I've always worked really hard to give Chelsea Clinton -- and to be fair, all the children of Presidents -- a pass. They don't ask for the glare of the largest spotlight in the world, and it can't be easy growing up in a place like the White House.
Furthermore, I remember Chelsea because she is about my sister's age (a year or so younger), and they played in the same softball league together.
I remember seeing her and meeting her once or twice during my time in the Clinton Administration, and she was always very nice, very polite, and pretty gracious for a person so young.

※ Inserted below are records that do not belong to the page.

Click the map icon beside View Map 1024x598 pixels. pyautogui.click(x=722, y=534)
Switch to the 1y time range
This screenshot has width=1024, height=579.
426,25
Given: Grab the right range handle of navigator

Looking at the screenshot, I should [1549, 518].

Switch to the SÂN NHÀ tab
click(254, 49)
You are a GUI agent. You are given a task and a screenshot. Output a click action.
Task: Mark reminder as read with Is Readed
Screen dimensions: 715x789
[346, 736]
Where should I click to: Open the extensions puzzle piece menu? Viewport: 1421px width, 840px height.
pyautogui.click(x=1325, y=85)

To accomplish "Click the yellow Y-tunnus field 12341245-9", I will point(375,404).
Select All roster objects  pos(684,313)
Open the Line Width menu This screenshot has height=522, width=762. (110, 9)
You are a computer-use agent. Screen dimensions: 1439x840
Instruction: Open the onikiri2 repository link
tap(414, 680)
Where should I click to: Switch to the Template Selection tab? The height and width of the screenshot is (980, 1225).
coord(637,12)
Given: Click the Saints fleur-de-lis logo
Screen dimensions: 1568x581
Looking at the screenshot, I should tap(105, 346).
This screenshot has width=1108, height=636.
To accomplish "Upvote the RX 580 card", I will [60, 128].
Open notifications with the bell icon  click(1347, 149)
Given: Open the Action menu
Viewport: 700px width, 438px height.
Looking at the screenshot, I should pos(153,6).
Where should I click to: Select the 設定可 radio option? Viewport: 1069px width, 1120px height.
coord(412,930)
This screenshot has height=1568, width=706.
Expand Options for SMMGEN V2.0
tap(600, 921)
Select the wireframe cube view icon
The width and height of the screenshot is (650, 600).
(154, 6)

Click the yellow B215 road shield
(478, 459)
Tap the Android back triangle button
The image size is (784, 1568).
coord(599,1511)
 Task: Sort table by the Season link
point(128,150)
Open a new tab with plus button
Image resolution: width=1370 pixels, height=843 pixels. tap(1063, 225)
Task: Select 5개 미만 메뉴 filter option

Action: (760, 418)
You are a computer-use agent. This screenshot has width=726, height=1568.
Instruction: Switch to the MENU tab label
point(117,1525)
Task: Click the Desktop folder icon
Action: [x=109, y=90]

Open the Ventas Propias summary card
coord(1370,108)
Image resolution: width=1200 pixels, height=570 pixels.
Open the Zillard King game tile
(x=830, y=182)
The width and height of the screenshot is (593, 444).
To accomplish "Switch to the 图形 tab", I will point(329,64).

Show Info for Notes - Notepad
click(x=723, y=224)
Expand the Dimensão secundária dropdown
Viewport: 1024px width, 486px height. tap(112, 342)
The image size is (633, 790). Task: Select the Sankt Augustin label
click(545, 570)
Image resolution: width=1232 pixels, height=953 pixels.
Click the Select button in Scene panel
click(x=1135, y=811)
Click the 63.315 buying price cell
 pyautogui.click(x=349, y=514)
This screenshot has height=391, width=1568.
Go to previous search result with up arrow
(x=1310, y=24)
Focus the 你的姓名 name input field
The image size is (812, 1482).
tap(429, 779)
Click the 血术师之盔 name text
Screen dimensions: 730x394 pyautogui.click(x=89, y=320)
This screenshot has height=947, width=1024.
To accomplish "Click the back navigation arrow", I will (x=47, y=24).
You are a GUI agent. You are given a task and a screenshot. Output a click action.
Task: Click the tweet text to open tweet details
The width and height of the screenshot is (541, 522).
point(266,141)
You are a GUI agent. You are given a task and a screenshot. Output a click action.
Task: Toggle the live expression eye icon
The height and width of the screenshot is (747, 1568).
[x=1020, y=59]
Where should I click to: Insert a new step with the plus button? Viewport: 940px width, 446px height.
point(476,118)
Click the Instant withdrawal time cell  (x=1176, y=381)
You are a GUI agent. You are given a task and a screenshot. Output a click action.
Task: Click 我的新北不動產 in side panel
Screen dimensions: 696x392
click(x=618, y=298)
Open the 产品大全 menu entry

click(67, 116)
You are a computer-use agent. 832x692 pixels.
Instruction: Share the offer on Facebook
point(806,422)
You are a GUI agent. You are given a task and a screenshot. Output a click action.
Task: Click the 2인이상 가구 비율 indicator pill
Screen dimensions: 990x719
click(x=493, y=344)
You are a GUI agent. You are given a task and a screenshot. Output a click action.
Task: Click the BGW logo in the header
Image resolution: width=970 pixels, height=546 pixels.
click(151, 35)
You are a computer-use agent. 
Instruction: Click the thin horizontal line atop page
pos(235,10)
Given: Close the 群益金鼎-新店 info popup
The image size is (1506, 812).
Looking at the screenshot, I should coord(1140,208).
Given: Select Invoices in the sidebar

I didn't say a word when she went to the elite Sidwell Friends in D.C. I didn't say a word when she went to Stanford, and later, Oxford. I didn't complain when she got the six-figure job at the massive consulting firm McKinsey. I had a chance to call out Senator Clinton's presidential campaign on using Chelsea as a campaign spokesperson, and then complaining when the media fired questions her way. I didn't (and a lot of folks did, and in hindsight, rightly so). I didn't even say anything (much) when we endured the celebrity-esque wedding to Marc Mezvinsky, the son of two former Members of Congress (in fact, I wished her well).
Look, she's the daughter of a former president -- one for whom I worked, for crying out loud -- and we just need to accept that because we don't have kings and queens and princes and princesses, this is what we get.
With that being said, I'm not so sure this new media gig Chelsea seems to have landed is really appropriate (for the record, I'm not a fan of Bush's daughter doing it, either).
To be clear, I'm not really blaming Chelsea, here (though I do think she could do something else worthwhile and have a larger impact).
This is the product, or result, of a broken media system which seems to be circling the drain with an increasing velocity. What caught my eye today was the Daily Beast/Howard Kurtz breakdown of early morning network programs -- Today, The Early Show, Good Morning, America -- all of which are virtually unwatchable, and the effort to get them to be more "news" oriented as opposed to the lightweight infotainment they offer now.
Duncan and I used to watch the Today show until I couldn't stand it anymore. They never got the mix of hard news and entertainment right (from my perspective, the two shouldn't mix, anyway. I'm sorry, but you can't tell me about the CIA's extraordinary rendition program and then follow it with a Justin Beiber concert on the plaza.).
I appreciate that Chelsea is donating her salary to the Clinton Foundation. I also appreciate that she'll be contributing to the "Making a Difference" series which is a Nightly News feature on NBC, not the unwatchable morning garbage. Still, this is just a little much. How is the presence of Chelsea Clinton going to communicate the difference someone makes? What qualifications does she have to investigate how those differences were made, and why?
Sorry, Chelsea. If it helps, it's not really your fault. This system was broken a long time ago.

Anderson Cooper's career is probably a better model for kids of celebs/politicians. I read his "Dispatches" book and, whatever criticism one might have of him in general, he totally paid his dues, in my opinion.